Если это соответствует реальности, эта теоретическая структура помогает объяснить несколько наиболее загадочных аспектов религиозных ИСС, в том числе то, что они субъективно неоспоримы (они кажутся абсолютно убедительными для тех, кто их испытывает), часто связаны с то, что я называю «грубыми физиологическими мотивами», и подвержены преднамеренной манипуляции.

Неоспоримость параллельна разнице между семиотическими мотивациями, которые ссылаются на абстрактные социальные состояния, и действенно-каузальными мотивациями, которые коренятся в прямых, неопровержимых физиологических фактах. Антиструктурные моменты, как правило, подчеркивают вещи, которые нельзя отрицать или которые не являются культурными конструкциями: вместо того, чтобы занимать выдуманные роли, мы чувствуем прямое побуждение двигаться под барабанный бой или находимся под непосредственным влиянием опьяняющего вещества. Таким образом, антиструктурные моменты часто имеют ярко выраженные физиологические и организменные мотивы, такие как нагота (как во время обрядов инициации во многих обществах), пиршество или пост, или сильные сенсорные переживания, такие как неотразимая музыка или острые ароматы.

Это сильное смещение в сторону организмических мотивов, в свою очередь, подразумевает, что мы можем активно работать над выявлением религиозных ИСС, преследуя или создавая переживания, которые подчеркивают организмическую и эффективно-каузальную области, принижая значение социально-структурной и семиотической.
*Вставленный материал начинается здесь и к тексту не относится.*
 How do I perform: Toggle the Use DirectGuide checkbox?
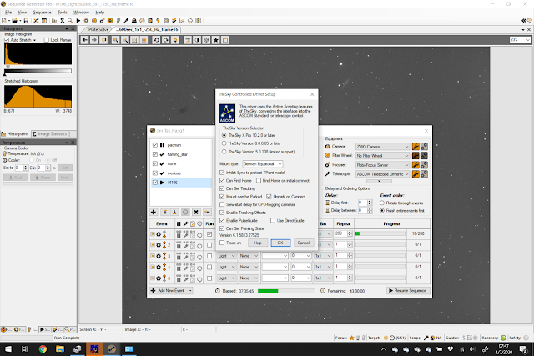coord(273,221)
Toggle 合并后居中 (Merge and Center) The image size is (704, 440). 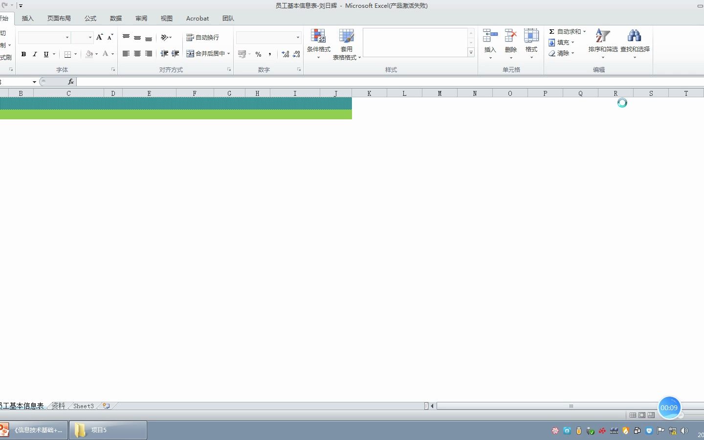pos(207,53)
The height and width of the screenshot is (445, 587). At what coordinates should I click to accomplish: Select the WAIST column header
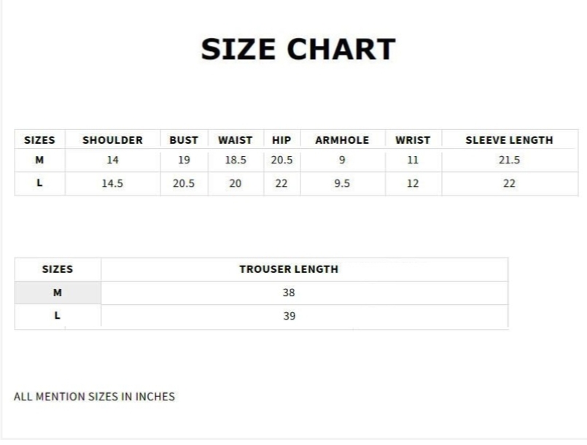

Большинство культур в конце концов приходят к этому пониманию, используя такие средства, как голодание, экстатическая игра на барабанах или психоактивные вещества, чтобы «отключить» семиотический канал мотивации.

Кто знает, прав ли я в этом? Действительно ли континуум между социальной структурой и антиструктурой организма является ключом к пониманию того, почему одни глубокие переживания помечаются как «религиозные», а другие нет? Если быть честным, это, вероятно, далеко не так просто. Лучшие умы, чем я, десятилетиями работали над этой проблемой и не нашли решения. Но структура, которую я предлагаю, является генеративной: она ведет к предсказаниям, а предсказания направляют исследования и формируют будущие исследования. Например, если ритмичный танец ведет к антиструктуре, то он также должен привести к тому, что участники временно станут меньше вкладываться или придавать меньше значения социальным конструктам, таким как социальные роли, нормы или даже (потенциально) политические границы.

Если вы рассматриваете религии или культуры как сложные адаптивные системы, то этот поворот Тернера между твердыми социальными границами и грубыми физиологическими фактами может привнести гибкость, необходимую для культурных изменений. Антрополог и эксперт по трансу Эрика Бургиньон заметила, что

(W), когда мы рассматриваем отношение религии к изменениям, ее двойную роль как оплота против изменений, с одной стороны, и как посредника или даже инициатора изменений, с другой, мы часто обнаруживаем, что ключевые личности в этот процесс переживает измененные состояния сознания.

Я завершаю статью, возвращаясь к тому социальному уровню, с которого я начал. В середине статьи описываются гранулярные когнитивные маркеры, которые различают семиотические, ролевые мотивы и действенно-каузальные мотивы. Но эти когнитивные процессы оказываются теми самыми механизмами, с помощью которых социальные группы изменяются и приспосабливаются на групповом уровне. Религиозный опыт является одним из самых глубоких и личных переживаний, которые мы можем иметь, но он полностью понятен только в свете социального контекста, в котором живут все люди.